With the development of 6G and next-generation wireless communication systems, emerging applications such as vehicular networks, unmanned platform communications, and integrated space–air–ground networks impose increasingly stringent requirements on the spectral efficiency, reliability, and implementation complexity of wireless transmission [1,2,3]. Orthogonal frequency-division multiplexing (OFDM) effectively combats frequency-selective fading and offers low-complexity frequency-domain equalization, making it widely adopted in broadband wireless communication systems [4,5,6]. However, conventional OFDM primarily relies on constellation symbols on each subcarrier to carry information. To further increase the transmission rate, it is typically necessary to either expand the bandwidth or adopt higher-order modulation, which reduces the minimum Euclidean distance between constellation points and degrades bit error rate (BER) performance under fading channels and noise. Therefore, improving spectral efficiency and transmission reliability simultaneously under limited spectral resources remains a critical challenge in multicarrier system design.
Index modulation (IM) provides an additional information-carrying dimension by mapping a portion of the input bits onto the index states of resource elements [7,8,9]. In the frequency domain, OFDM with index modulation (OFDM-IM) is a representative IM-assisted multicarrier scheme, where information bits are conveyed through both subcarrier activation patterns and conventional constellation symbols [10]. However, conventional OFDM-IM activates only a subset of subcarriers within each subblock, leaving the remaining subcarriers silent. Although this structure improves energy efficiency, it may also cause spectral-efficiency loss, limiting its ability to meet high-throughput requirements. For coordinate-interleaved OFDM-IM systems, a unified design is further needed to enhance spectral-efficiency configuration while preserving diversity gain and avoiding excessive receiver detection complexity, especially when additional index or mode dimensions are introduced.

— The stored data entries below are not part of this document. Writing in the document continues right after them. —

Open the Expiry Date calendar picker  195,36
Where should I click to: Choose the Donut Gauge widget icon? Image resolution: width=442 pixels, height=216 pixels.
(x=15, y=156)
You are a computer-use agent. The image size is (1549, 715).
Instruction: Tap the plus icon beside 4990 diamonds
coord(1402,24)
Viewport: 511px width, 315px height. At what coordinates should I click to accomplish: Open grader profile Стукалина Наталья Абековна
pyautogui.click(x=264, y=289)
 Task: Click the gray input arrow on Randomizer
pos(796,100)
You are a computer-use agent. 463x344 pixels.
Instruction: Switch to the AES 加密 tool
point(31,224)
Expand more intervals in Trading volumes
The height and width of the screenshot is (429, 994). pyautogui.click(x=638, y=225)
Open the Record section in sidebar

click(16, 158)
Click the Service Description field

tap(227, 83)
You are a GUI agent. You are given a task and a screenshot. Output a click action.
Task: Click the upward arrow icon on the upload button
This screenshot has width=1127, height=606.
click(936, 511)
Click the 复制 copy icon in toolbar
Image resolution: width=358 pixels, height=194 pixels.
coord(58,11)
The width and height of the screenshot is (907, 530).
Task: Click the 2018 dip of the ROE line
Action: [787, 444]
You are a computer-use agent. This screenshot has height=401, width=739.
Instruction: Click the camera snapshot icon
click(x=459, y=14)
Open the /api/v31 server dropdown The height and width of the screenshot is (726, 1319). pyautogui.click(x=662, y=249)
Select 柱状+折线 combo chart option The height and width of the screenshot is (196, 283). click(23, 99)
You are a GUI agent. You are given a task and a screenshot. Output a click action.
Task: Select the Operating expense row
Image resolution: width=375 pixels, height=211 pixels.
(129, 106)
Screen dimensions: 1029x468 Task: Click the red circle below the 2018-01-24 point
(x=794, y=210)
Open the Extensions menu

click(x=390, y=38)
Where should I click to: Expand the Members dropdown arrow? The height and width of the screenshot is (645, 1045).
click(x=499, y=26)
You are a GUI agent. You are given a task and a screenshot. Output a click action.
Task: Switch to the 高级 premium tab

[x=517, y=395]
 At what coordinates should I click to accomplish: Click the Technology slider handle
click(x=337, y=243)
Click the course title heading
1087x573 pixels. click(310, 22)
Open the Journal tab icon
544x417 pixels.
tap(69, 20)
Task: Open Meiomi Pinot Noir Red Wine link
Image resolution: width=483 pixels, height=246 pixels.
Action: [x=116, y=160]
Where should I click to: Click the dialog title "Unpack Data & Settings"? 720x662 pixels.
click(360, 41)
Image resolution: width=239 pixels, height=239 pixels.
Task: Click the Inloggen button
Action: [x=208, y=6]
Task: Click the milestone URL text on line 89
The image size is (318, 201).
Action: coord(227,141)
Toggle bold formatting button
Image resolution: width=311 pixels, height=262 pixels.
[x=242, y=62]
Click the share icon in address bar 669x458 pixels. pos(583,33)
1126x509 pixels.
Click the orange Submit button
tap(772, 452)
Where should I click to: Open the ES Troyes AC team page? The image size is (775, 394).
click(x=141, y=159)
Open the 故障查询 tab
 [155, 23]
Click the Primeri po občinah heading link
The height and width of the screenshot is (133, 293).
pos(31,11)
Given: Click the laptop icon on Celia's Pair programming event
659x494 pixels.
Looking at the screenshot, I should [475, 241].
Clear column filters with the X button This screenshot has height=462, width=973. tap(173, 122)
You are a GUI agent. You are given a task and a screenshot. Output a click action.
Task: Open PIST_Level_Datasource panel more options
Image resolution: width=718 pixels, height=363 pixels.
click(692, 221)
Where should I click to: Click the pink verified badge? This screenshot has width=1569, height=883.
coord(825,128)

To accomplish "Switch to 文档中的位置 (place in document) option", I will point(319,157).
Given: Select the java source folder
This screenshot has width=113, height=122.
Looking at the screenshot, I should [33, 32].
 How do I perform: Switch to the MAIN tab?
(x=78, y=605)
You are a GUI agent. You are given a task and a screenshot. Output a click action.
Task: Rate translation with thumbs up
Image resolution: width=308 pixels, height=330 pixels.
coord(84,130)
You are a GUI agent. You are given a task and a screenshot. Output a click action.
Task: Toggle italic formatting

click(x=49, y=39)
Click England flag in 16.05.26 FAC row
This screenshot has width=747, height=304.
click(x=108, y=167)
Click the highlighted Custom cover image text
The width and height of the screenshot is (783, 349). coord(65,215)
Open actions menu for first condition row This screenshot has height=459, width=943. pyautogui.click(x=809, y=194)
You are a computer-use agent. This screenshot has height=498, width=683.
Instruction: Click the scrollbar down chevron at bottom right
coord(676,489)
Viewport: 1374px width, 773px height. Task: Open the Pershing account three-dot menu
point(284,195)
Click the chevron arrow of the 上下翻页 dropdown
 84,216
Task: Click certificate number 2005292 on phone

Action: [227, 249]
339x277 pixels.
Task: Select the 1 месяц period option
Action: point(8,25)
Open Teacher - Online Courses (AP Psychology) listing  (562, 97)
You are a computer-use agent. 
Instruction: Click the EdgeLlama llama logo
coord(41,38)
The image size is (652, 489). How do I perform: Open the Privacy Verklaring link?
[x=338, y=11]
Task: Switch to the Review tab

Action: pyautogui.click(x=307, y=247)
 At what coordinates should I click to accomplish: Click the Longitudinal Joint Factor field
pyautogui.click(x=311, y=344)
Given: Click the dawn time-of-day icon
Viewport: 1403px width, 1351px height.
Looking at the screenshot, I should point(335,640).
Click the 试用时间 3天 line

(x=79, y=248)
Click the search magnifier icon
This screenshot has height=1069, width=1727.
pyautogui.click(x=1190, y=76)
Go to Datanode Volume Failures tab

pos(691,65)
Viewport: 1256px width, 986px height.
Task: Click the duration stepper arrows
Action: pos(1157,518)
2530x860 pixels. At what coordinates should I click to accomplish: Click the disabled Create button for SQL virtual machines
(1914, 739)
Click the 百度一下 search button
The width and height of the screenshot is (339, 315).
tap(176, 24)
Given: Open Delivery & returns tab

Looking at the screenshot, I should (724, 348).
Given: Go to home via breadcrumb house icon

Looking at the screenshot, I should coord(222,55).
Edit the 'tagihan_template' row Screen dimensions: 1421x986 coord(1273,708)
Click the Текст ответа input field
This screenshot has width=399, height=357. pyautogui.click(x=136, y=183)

Motivated by this need, this paper proposes a mode and repeated-index modulated coordinate-interleaved OFDM scheme, referred to as MRIM-CI-OFDM. The proposed scheme retains the shared SAP and coordinate-interleaving structure of RIM-CI-OFDM while introducing an additional cross-cluster mode-indexing dimension. Specifically, the two clusters share the same SAP set to maintain the one-to-one pairing required by coordinate interleaving. Meanwhile, the mode-pair selection determines the constellation sets employed for the two interleaved symbol groups, allowing additional information bits to be carried in the mode domain. Unlike CI-OFDM-RIQIM/IQIM, the proposed scheme does not rely on multiple independent I/Q SAP decisions. Instead, it introduces mode-pair indexing within the shared SAP structure, enhancing spectral-efficiency configuration while preserving the repeated-index coordinate-interleaving framework.
The main contributions of this paper are summarized as follows:
  • An MRIM-CI-OFDM transmission scheme is proposed. The proposed scheme introduces cross-cluster mode-pair indexing within the shared SAP and coordinate-interleaving structure, jointly utilizing the SAP domain, mode domain, and constellation symbol domain for information transmission. Compared with CI-OFDM-RIQIM/IQIM, the proposed scheme avoids multiple independent I/Q SAP decisions while maintaining the repeated-index coordinate interleaving mapping, thus enhancing the spectral efficiency configuration capability.
  • A rotated multi-mode constellation construction method for MRIM-CI-OFDM is designed. To address the need for reliable discrimination among different constellation sets in the mode domain, this paper employs a minimum product distance-based design criterion to improve separability between modes while preserving the set-related distance properties required by the coordinate interleaving structure.
  • A low-complexity detection method for MRIM-CI-OFDM is developed. Based on the equivalent real-valued orthogonal structure introduced by coordinate interleaving, a low-complexity ML detector and a three-stage Max-Log detector are designed. This approach avoids exhaustive joint search over SAP, mode pairs, and constellation combinations while maintaining near-ML performance.
  • Theoretical analysis and simulation verification are provided. The BER upper bound is derived under finite discrete input conditions, and the achievable rate is analyzed. Simulation results validate the effectiveness of the proposed MRIM-CI-OFDM scheme in enhancing spectral efficiency via mode-domain extension while preserving good BER performance under both perfect and imperfect CSI.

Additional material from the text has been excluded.